GIVEN REQUEST: Put each non-blank line of the listing below into a Markdown table with two columns: Row, which numbers the lines in order, and Line, which holds the text.

AVAILABLE DATA:
• • • • •

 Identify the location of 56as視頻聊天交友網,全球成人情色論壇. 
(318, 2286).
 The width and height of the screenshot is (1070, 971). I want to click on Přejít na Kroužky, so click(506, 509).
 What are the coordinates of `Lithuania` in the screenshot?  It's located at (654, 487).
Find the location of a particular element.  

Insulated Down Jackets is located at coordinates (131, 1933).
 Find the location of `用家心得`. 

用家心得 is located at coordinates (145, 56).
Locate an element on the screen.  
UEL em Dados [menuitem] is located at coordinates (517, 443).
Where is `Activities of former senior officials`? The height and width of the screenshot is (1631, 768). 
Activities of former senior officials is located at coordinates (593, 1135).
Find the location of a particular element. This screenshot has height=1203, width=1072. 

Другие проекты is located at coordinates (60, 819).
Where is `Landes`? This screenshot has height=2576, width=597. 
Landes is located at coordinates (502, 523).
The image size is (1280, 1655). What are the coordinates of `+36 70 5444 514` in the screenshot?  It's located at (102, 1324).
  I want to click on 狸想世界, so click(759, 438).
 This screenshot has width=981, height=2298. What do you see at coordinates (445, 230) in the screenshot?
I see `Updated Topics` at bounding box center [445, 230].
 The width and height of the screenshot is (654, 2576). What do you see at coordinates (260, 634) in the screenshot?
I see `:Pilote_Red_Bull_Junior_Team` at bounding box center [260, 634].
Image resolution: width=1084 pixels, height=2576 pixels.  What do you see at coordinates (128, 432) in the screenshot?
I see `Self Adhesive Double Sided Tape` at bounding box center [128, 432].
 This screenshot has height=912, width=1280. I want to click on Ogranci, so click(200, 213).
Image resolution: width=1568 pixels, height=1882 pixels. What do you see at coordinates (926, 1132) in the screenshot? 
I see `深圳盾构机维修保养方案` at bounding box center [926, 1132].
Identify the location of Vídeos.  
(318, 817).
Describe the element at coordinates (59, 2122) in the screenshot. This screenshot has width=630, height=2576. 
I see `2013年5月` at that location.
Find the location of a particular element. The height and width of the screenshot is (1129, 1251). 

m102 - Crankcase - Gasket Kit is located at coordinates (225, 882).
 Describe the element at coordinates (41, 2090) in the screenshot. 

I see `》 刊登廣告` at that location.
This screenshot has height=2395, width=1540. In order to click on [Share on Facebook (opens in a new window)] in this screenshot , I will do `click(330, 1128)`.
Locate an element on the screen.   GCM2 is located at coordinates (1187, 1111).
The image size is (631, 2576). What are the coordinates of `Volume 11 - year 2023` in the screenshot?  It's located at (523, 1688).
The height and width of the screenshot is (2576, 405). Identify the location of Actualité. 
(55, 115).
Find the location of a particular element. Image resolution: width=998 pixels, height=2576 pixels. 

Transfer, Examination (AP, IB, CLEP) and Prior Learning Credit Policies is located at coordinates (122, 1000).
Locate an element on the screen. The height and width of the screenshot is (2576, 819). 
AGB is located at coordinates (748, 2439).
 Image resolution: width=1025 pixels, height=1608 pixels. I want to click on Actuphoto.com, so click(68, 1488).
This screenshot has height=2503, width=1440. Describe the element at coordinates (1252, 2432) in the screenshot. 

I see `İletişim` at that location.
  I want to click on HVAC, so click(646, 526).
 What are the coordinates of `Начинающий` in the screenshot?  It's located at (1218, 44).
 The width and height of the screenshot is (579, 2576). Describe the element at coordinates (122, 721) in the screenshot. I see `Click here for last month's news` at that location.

• • • • •

RIGHT ANSWER:
| Row | Line |
|---|---|
| 1 |  Identify the location of 56as視頻聊天交友網,全球成人情色論壇.  |
| 2 | (318, 2286). |
| 3 |  The width and height of the screenshot is (1070, 971). I want to click on Přejít na Kroužky, so click(506, 509). |
| 4 |  What are the coordinates of `Lithuania` in the screenshot?  It's located at (654, 487). |
| 5 | Find the location of a particular element.   |
| 6 | Insulated Down Jackets is located at coordinates (131, 1933). |
| 7 |  Find the location of `用家心得`.  |
| 8 | 用家心得 is located at coordinates (145, 56). |
| 9 | Locate an element on the screen.   |
| 10 | UEL em Dados [menuitem] is located at coordinates (517, 443). |
| 11 | Where is `Activities of former senior officials`? The height and width of the screenshot is (1631, 768).  |
| 12 | Activities of former senior officials is located at coordinates (593, 1135). |
| 13 | Find the location of a particular element. This screenshot has height=1203, width=1072.  |
| 14 | Другие проекты is located at coordinates (60, 819). |
| 15 | Where is `Landes`? This screenshot has height=2576, width=597.  |
| 16 | Landes is located at coordinates (502, 523). |
| 17 | The image size is (1280, 1655). What are the coordinates of `+36 70 5444 514` in the screenshot?  It's located at (102, 1324). |
| 18 |   I want to click on 狸想世界, so click(759, 438). |
| 19 |  This screenshot has width=981, height=2298. What do you see at coordinates (445, 230) in the screenshot? |
| 20 | I see `Updated Topics` at bounding box center [445, 230]. |
| 21 |  The width and height of the screenshot is (654, 2576). What do you see at coordinates (260, 634) in the screenshot? |
| 22 | I see `:Pilote_Red_Bull_Junior_Team` at bounding box center [260, 634]. |
| 23 | Image resolution: width=1084 pixels, height=2576 pixels.  What do you see at coordinates (128, 432) in the screenshot? |
| 24 | I see `Self Adhesive Double Sided Tape` at bounding box center [128, 432]. |
| 25 |  This screenshot has height=912, width=1280. I want to click on Ogranci, so click(200, 213). |
| 26 | Image resolution: width=1568 pixels, height=1882 pixels. What do you see at coordinates (926, 1132) in the screenshot?  |
| 27 | I see `深圳盾构机维修保养方案` at bounding box center [926, 1132]. |
| 28 | Identify the location of Vídeos.   |
| 29 | (318, 817). |
| 30 | Describe the element at coordinates (59, 2122) in the screenshot. This screenshot has width=630, height=2576.  |
| 31 | I see `2013年5月` at that location. |
| 32 | Find the location of a particular element. The height and width of the screenshot is (1129, 1251).  |
| 33 | m102 - Crankcase - Gasket Kit is located at coordinates (225, 882). |
| 34 |  Describe the element at coordinates (41, 2090) in the screenshot.  |
| 35 | I see `》 刊登廣告` at that location. |
| 36 | This screenshot has height=2395, width=1540. In order to click on [Share on Facebook (opens in a new window)] in this screenshot , I will do `click(330, 1128)`. |
| 37 | Locate an element on the screen.   GCM2 is located at coordinates (1187, 1111). |
| 38 | The image size is (631, 2576). What are the coordinates of `Volume 11 - year 2023` in the screenshot?  It's located at (523, 1688). |
| 39 | The height and width of the screenshot is (2576, 405). Identify the location of Actualité.  |
| 40 | (55, 115). |
| 41 | Find the location of a particular element. Image resolution: width=998 pixels, height=2576 pixels.  |
| 42 | Transfer, Examination (AP, IB, CLEP) and Prior Learning Credit Policies is located at coordinates (122, 1000). |
| 43 | Locate an element on the screen. The height and width of the screenshot is (2576, 819).  |
| 44 | AGB is located at coordinates (748, 2439). |
| 45 |  Image resolution: width=1025 pixels, height=1608 pixels. I want to click on Actuphoto.com, so click(68, 1488). |
| 46 | This screenshot has height=2503, width=1440. Describe the element at coordinates (1252, 2432) in the screenshot.  |
| 47 | I see `İletişim` at that location. |
| 48 |   I want to click on HVAC, so click(646, 526). |
| 49 |  What are the coordinates of `Начинающий` in the screenshot?  It's located at (1218, 44). |
| 50 |  The width and height of the screenshot is (579, 2576). Describe the element at coordinates (122, 721) in the screenshot. I see `Click here for last month's news` at that location. |